Clinical studies have not shown differences in treatment response between elderly and younger patients. However, elderly patients are more likely to have impaired renal or hepatic function, which may lead to delayed elimination of the drug in case of systemic absorption. Therefore, the minimum effective doses should be used for the shortest duration necessary to achieve the desired therapeutic effect.

Hepatic/Renal Impairment

In cases of systemic absorption (e.g., with application over large areas or prolonged use), metabolism and elimination of the drug may be slowed, increasing the risk of systemic toxicity. Therefore, the minimum effective doses should be used for the shortest possible duration to achieve the desired outcome.

Children – Indicated for treatment of children aged 3 months and older.

Overdose

Symptoms

Fluticasone propionate may be absorbed in sufficient amounts during topical application to produce systemic effects. Acute overdose is highly unlikely. Signs of hypercortisolism may occur in cases of chronic overdose or misuse (see section "Adverse Reactions").

Treatment

In case of overdose, the cream should be gradually discontinued by reducing the frequency of application or switching to a less potent topical corticosteroid, considering the risk of developing glucocorticosteroid insufficiency. Further management should be based on the patient's clinical condition.

Adverse Reactions

Adverse reactions are classified by system organ class and frequency of occurrence: very common (>1/10), common (>1/100, <1/10), uncommon (>1/1,000, <1/100), rare (>1/10,000, <1/1,000), very rare (<1/10,000), including isolated cases, and not known (frequency cannot be estimated from available data).

Infections and infestations

Very rare: opportunistic infections.

Immune system disorders

Very rare: hypersensitivity.

Endocrine system disorders

Very rare: suppression of the hypothalamic-pituitary-adrenal (HPA) axis:

• weight gain/obesity;
• weight gain delay/growth retardation in children;
• Cushingoid signs (e.g., moon face, central obesity);
• decreased endogenous cortisol levels;
• hyperglycemia/glycosuria;
• arterial hypertension;
• osteoporosis;
• cataract;
• glaucoma.

Skin and subcutaneous tissue disorders

Common: pruritus.

Uncommon: sensation of local skin burning.

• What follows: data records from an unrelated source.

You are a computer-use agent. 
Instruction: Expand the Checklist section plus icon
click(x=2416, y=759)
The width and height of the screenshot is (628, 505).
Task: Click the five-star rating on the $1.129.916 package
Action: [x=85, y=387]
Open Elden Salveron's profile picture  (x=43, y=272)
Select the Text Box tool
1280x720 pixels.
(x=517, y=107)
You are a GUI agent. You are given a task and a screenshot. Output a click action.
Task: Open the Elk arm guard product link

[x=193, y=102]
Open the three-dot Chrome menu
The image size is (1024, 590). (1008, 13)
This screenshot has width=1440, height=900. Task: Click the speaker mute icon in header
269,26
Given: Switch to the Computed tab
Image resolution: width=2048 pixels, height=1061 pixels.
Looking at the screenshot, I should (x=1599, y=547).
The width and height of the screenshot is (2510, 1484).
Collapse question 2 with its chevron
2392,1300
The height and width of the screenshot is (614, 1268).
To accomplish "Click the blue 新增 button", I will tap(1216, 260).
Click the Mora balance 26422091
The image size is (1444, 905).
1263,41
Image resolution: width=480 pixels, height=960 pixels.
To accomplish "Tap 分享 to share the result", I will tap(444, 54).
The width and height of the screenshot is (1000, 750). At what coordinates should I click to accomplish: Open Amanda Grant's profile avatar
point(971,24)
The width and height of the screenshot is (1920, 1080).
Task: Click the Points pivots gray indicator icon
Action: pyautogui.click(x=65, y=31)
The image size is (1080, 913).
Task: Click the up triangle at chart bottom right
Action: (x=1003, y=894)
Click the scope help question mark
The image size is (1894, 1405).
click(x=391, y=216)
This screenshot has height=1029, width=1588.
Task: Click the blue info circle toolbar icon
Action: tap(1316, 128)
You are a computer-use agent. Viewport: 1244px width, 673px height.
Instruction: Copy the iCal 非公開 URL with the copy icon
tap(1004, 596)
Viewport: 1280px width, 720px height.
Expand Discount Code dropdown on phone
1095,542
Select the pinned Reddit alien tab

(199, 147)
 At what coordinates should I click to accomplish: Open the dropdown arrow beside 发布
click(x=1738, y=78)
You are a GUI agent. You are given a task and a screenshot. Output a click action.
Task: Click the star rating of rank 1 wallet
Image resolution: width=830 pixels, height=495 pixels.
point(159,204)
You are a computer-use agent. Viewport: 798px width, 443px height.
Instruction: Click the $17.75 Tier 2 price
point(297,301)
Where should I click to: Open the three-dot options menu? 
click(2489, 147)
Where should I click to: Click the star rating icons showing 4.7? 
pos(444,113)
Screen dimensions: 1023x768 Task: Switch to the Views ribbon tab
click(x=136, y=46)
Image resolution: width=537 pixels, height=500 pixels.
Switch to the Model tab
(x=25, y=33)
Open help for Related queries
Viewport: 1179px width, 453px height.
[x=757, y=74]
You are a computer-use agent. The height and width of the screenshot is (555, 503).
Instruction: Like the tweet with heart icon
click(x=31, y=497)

Very rare: skin atrophy, skin thinning, striae, telangiectasia, pigmentary changes, hypertrichosis, allergic contact dermatitis, exacerbation of underlying symptoms, pustular psoriasis, erythema, rash, urticaria.

Not known: withdrawal syndrome – skin redness which may spread beyond the initially treated area, sensation of prickling or burning, pruritus, skin desquamation, pustules with exudate (see section "Special precautions for use").

Eye disorders

Not known: visual blurring (see section "Special precautions for use").

Shelf life. 2 years.

Storage conditions. Store below 30 °C. Keep out of reach of children.

Packaging. 15 g of cream in an aluminum tube internally coated with lacquer, with a protective membrane and a polypropylene cap, in a cardboard box.

Prescription status. Prescription only.

Manufacturer. Delpharm Poznan S.A., Poland / Delpharm Poznan S.A., Poland.

Manufacturer's address and place of business.

189, Grunwaldzka Str., 60-322 Poznan, Poland /
189 Grunwaldzka Str., 60-322 Poznan, Poland.